Su juego apunta hacia la administración de Joe Biden, con la que también, es evidente, están negociando.
No obstante todo lo anterior, esta es la oportunidad (llena de incertidumbres y trampas) que la oposición venezolana necesita para replantear su estrategia y hacer un frente común. Eso sí, si asume que Maduro (o la coalición chavista) no está por caer y que en Venezuela no hay salidas mágicas. Uno de sus peores enemigos ha sido crear expectativas que no tiene luego cómo cumplir. Su carta ganadora es el inmenso descontento interno.
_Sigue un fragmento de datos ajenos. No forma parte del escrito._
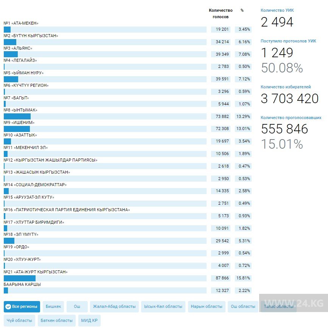
Task: Click the Количество голосов column header
Action: 221,14

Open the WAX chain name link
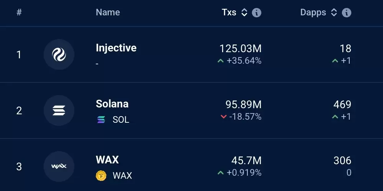coord(107,160)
Pero tiene que saber usarlo.
El país requiere construir un proceso de transición que lo saque del abismo donde lo sumergieron dos décadas de absurdas políticas chavistas, y esto no se hará de la noche a la mañana, ni con el fácil discurso altisonante que tanta atención inmediata despierta y frustración a la larga deja. Pese a todo hay una tenue luz al final del tenebroso túnel donde está metida Venezuela.